MarissaSkud / Wordsworth

A web app (wordsworth.us) to identify anachronistic words & phrases in historical fiction by comparing it to fiction written during that era. Hackbright Fellowship final project.
MIT License
5 stars 0 forks source link

New feature idea: BIGRAM or HYPHENATED? #10

Closed MarissaSkud closed 5 years ago

MarissaSkud commented 5 years ago

English writing from 1800-1923 contains a lot more hyphenated compounds than is currently standard for written English. For instance, furniture-polish appears in the 1900s word set but furniture polish is not in the 1900s bigram dict; dinner-parties is in the 1810s set but dinner parties is not in 1810s dict. Could use a feature that looks at BOTH the word set and bigram dict to tell you whether the bigram exists, BUT HYPHENATED as a word.

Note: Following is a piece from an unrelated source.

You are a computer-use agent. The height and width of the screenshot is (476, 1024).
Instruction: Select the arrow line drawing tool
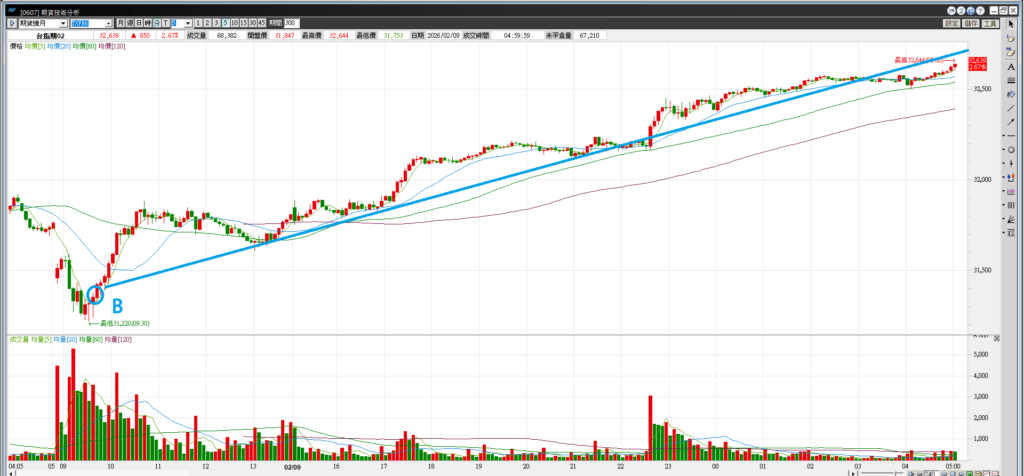(x=1012, y=121)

MarissaSkud commented 5 years ago

Idea for feature:

Additionally, if furniture polish were not in the bigram dict AND furniture-polish were not in the word set, it might also make sense to determine whether the individual components, furniture and polish, were in the word set

MarissaSkud commented 5 years ago

The above is mostly implemented now, except need to account for the fact that all words in word set have been converted to lower case. (Right now, if you type in "Dinner parties," it will tell you that "Dinner" is not in the 1810s word set... because it isn't, but "dinner" is.) Can probably be solved with a simple use of .lower()

MarissaSkud commented 5 years ago

Added .lower() to resolve aforementioned problem... now I'm thinking twice about the fact that the bigram dictionary is case-sensitive but the word set isn't, but that would be a new issue if I decide to tackle it. Marking this as resolved for now.